----- Exercise data

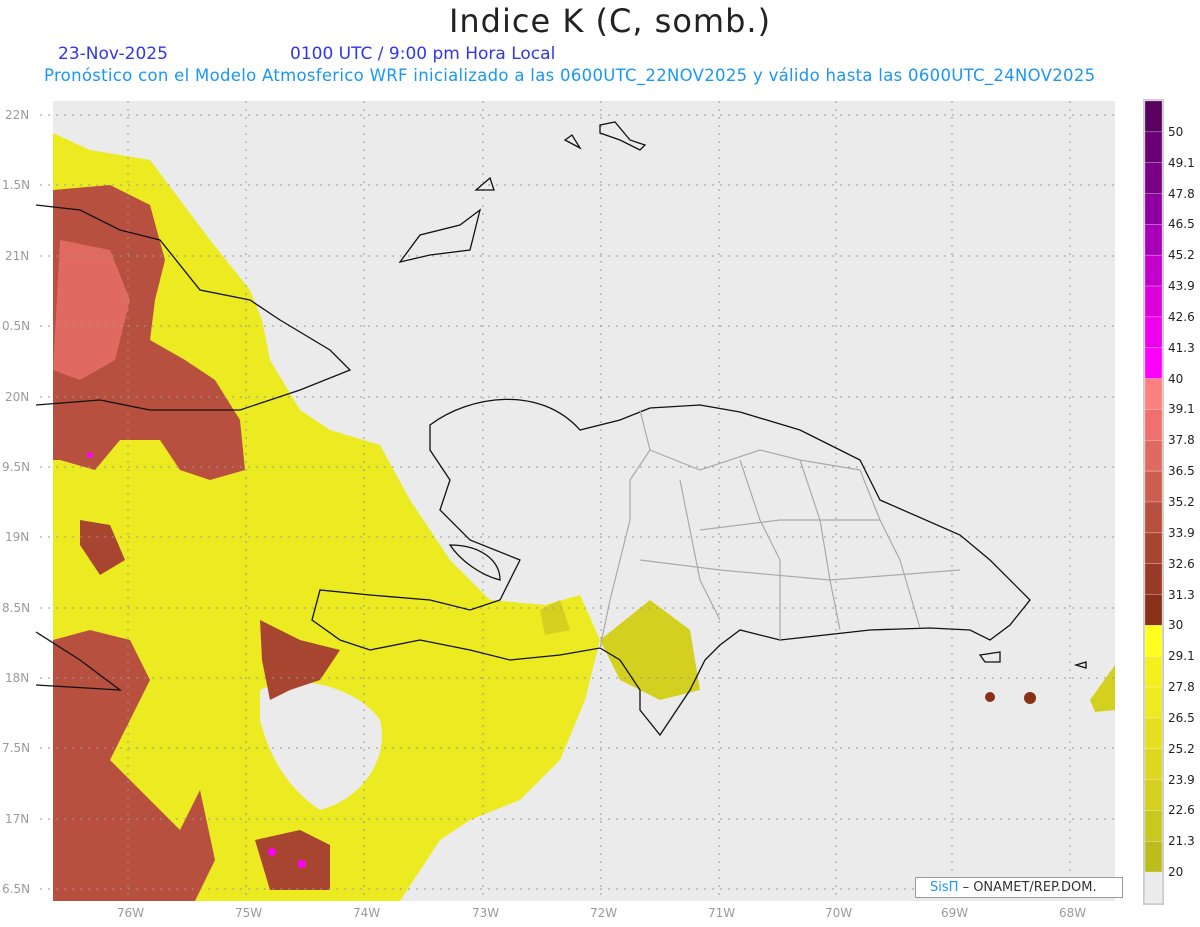  Describe the element at coordinates (722, 913) in the screenshot. I see `lon-label: 71W` at that location.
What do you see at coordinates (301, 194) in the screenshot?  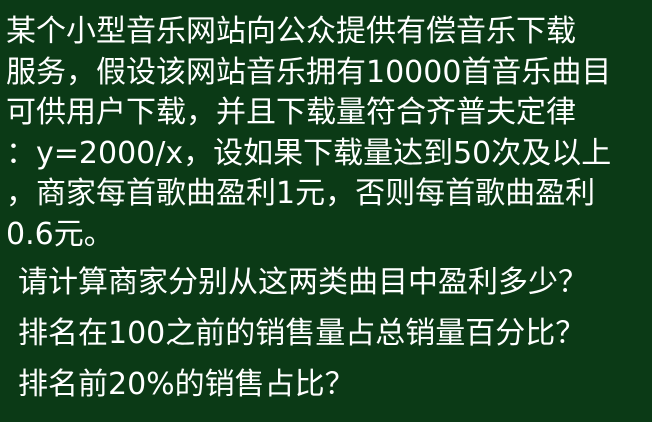 I see `paragraph-line-5: ，商家每首歌曲盈利1元，否则每首歌曲盈利` at bounding box center [301, 194].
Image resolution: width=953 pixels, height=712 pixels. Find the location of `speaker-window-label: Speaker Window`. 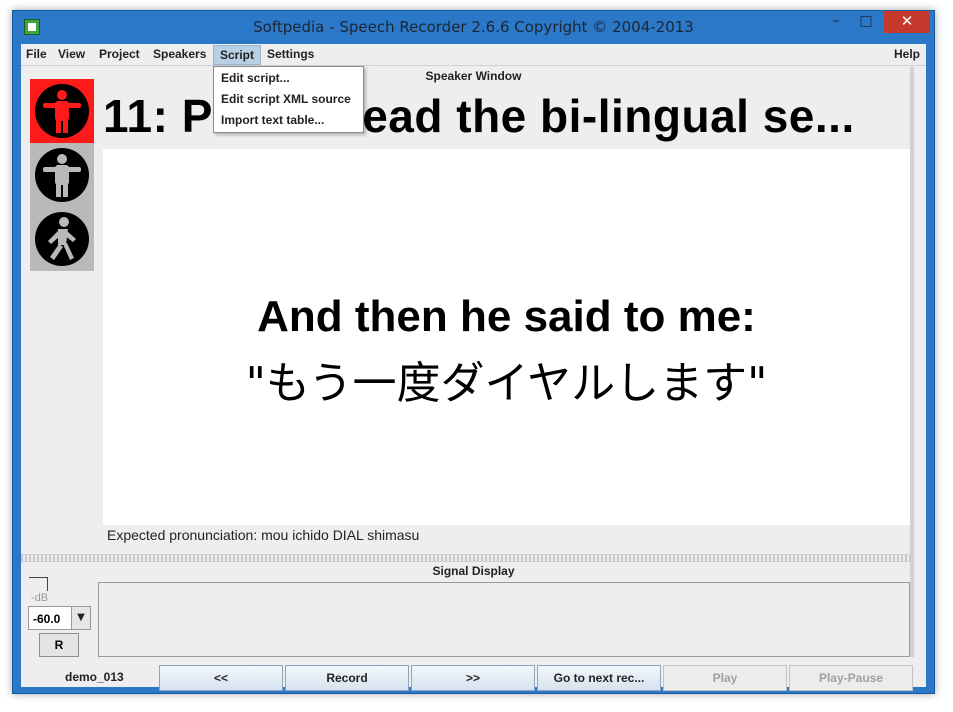

speaker-window-label: Speaker Window is located at coordinates (474, 76).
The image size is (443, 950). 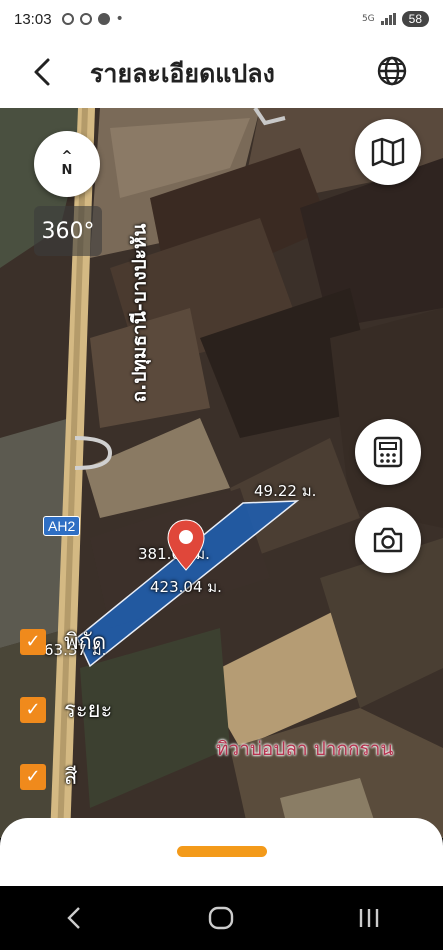 I want to click on system-nav-bar, so click(x=222, y=918).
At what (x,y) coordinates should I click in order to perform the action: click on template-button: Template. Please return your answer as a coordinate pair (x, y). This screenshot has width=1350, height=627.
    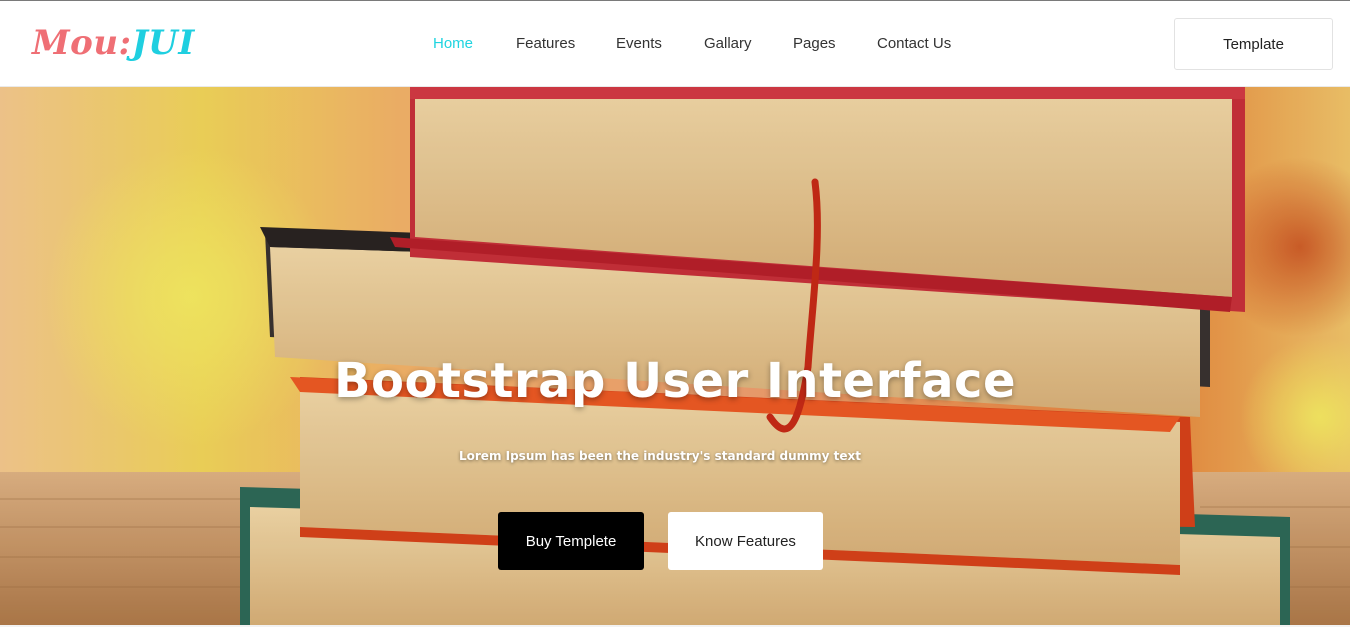
    Looking at the image, I should click on (1254, 44).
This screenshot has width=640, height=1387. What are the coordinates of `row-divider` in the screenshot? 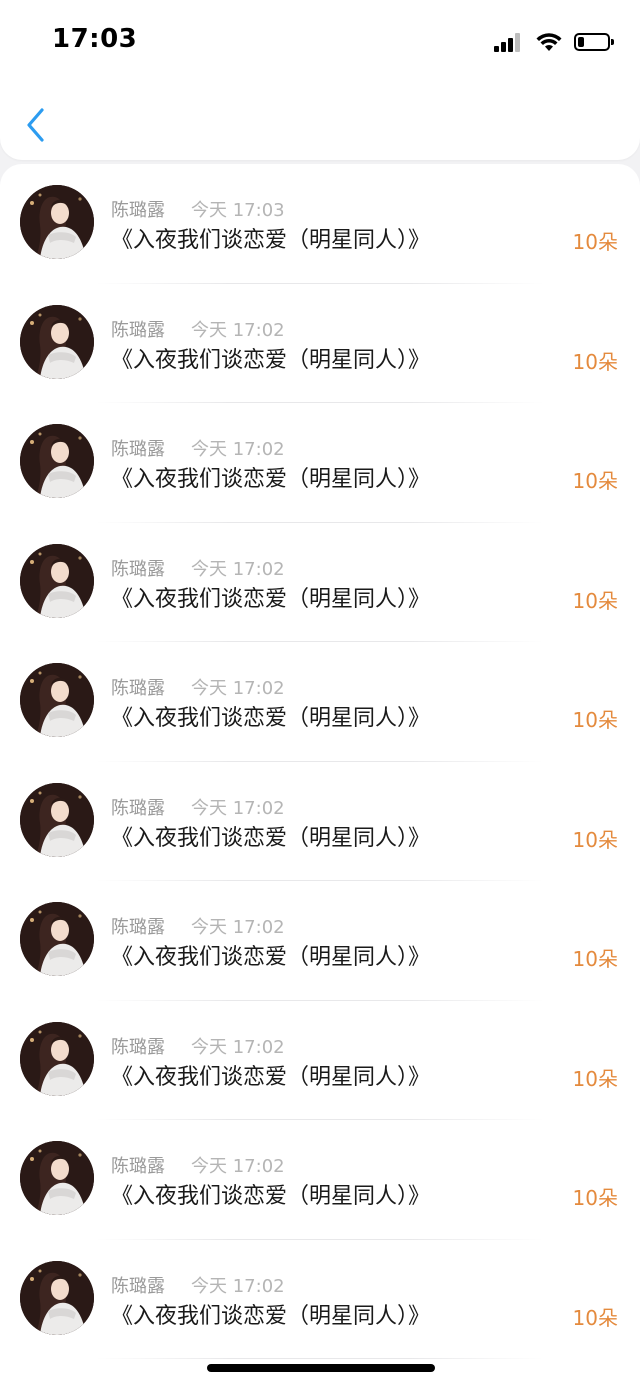 It's located at (320, 1358).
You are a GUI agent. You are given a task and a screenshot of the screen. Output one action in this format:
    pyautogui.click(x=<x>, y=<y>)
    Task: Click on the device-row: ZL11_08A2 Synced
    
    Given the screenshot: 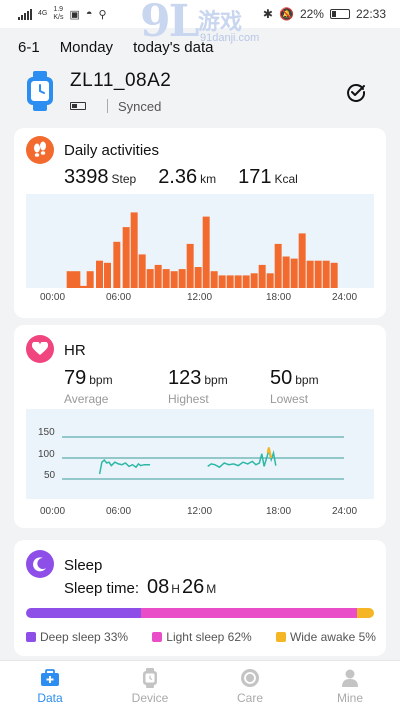 What is the action you would take?
    pyautogui.click(x=200, y=92)
    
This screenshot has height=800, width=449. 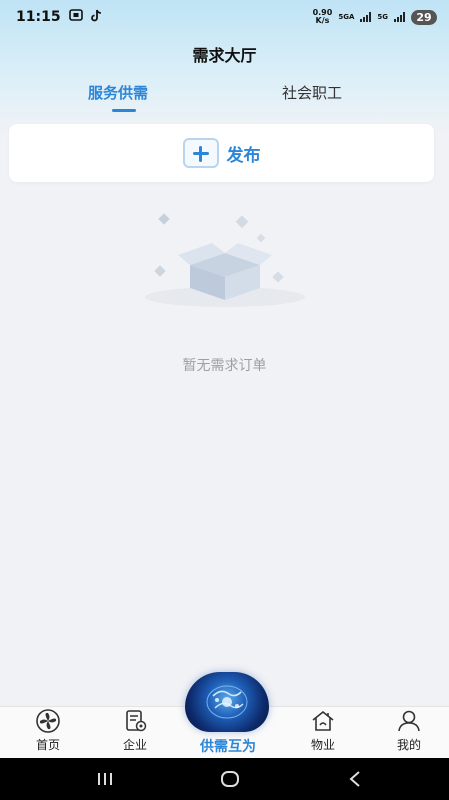 What do you see at coordinates (408, 745) in the screenshot?
I see `nav-label-mine: 我的` at bounding box center [408, 745].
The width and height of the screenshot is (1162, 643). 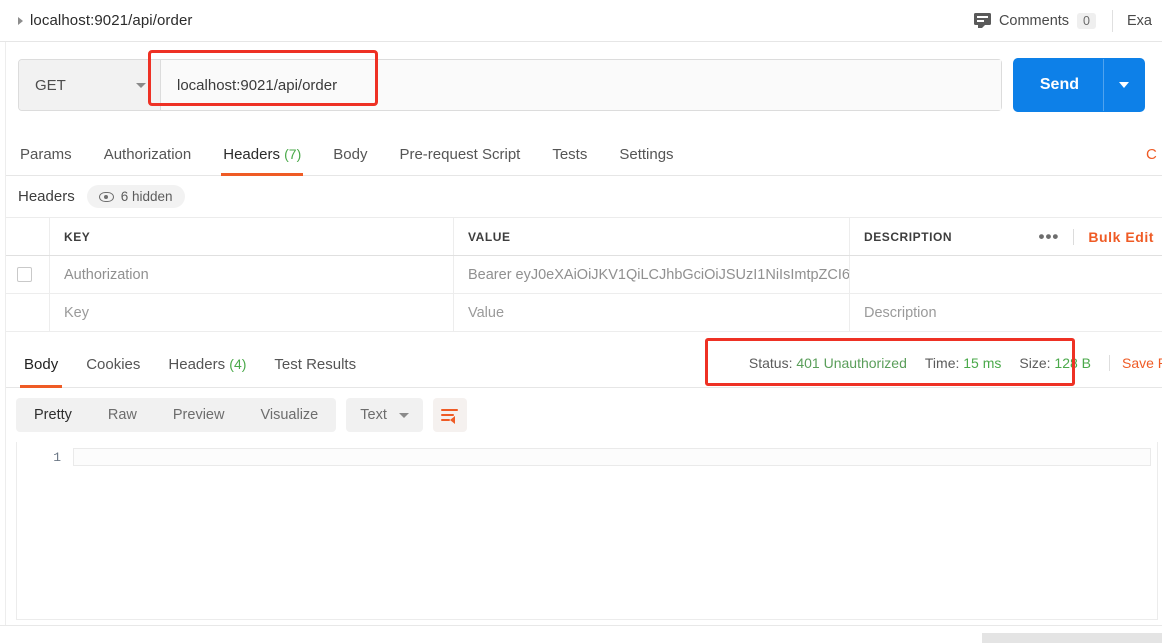 I want to click on column-header-key: KEY, so click(x=252, y=236).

----------

_Activity_:
Find each line of the records that contains the word "should" and copy those lines. Treat uppercase and lowercase as different.

_Answer_:
At what (x,y) coordinates should I click in order to perform the action: click on template-button: Template. Please return your answer as a coordinate pair (x, y). This screenshot has width=1350, height=627.
    Looking at the image, I should click on (1254, 44).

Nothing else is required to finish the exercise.